Trump throws grenades into high-stakes Georgia Senate runoffs in final stretch
Trump throws grenades into high-stakes Georgia Senate runoffs in final stretch
More uncertainty was added on Saturday after 11 Republican senators said they'd reject electors from certain states unless a commission is established to investigate the results.
CUMMING, Ga. — Outgoing President Donald Trump is throwing one grenade after another into the high-stakes Georgia Senate runoffs in the final days before the Tuesday election.
And it's not clear who the victims of his explosions will be.
First it was his refusal to accept defeat in the 2020 election, which muddied his party's message here about the need to keep the Senate in Republican hands. Then he pushed GOP leaders to pass $2,000 stimulus checks, compelling Sen. David Perdue and Sen. Kelly Loeffler to switch their positions on the issue to align with him.
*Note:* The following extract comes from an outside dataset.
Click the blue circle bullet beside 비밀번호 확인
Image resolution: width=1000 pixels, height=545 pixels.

He also described the "Republican Senate" as "pathetic" for rebuffing his demands to repeal an internet liability law known as Section 230 in a military bill vote that Perdue and Loeffler missed.
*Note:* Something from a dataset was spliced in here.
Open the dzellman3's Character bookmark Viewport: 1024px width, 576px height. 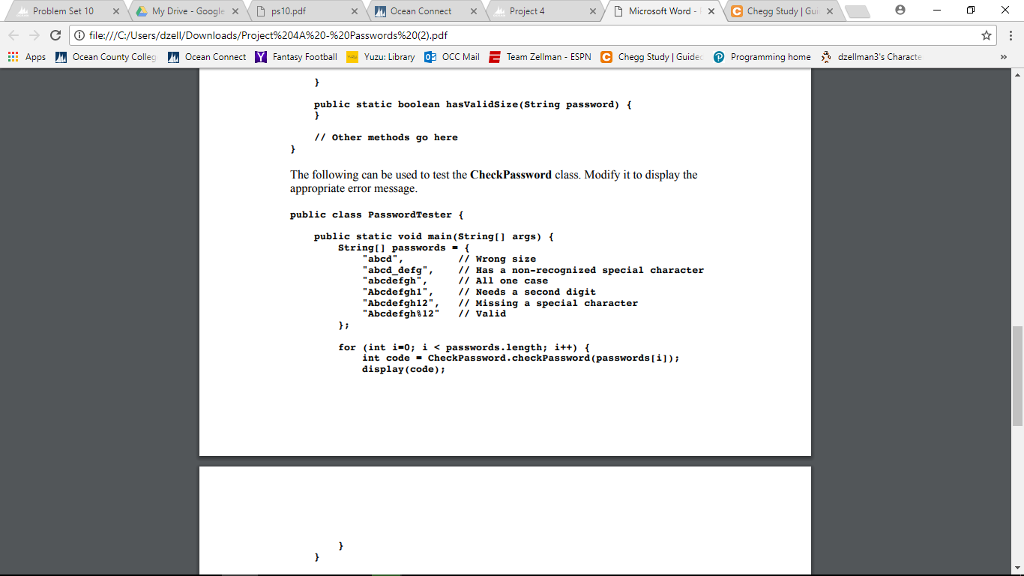pos(872,56)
On Friday, Trump falsely claimed that the entire 2020 election in Georgia, including the two Senate races, was "illegal and invalid." On Saturday, Trump again cast doubt on the legitimacy of the state's election system.
His recent series of tweets came moments after Loeffler urged rally-goers in this suburb of Atlanta to vote and urge people they know across the state to vote.
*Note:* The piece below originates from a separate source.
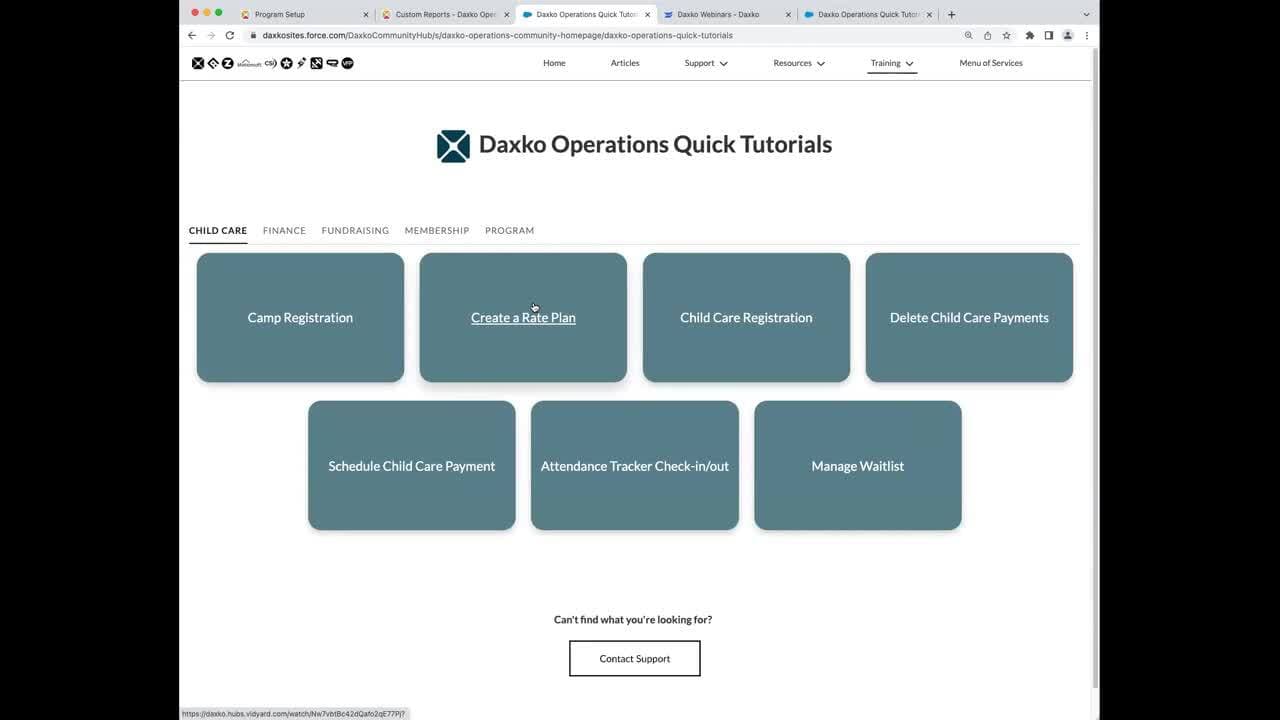Open the browser profile avatar icon
This screenshot has height=720, width=1280.
pos(1067,35)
"We've got to hold the line," she said. "We're the firewall to stopping socialism in America."
The impact of Trump's bomb-throwing is unpredictable in the highly polarized environment of a competitive state and an off-year election. His claims appear to have energized voters in both parties and, with polls showing both races neck-and-neck, it's not clear which side will come out on top. Trump is scheduled to appear at a rally for Perdue and Loeffler on Monday night in the city of Dalton.
The runoffs on Tuesday will shape President-elect Joe Biden's administration. If Democrats win both seats they'll wrest control of the Senate and set the agenda. If at least one of the two Republican incumbents wins, Senate Majority Leader Mitch McConnell, R-Ky., will have a pocket veto over Biden's legislative agenda, top administration personnel and judicial appointments.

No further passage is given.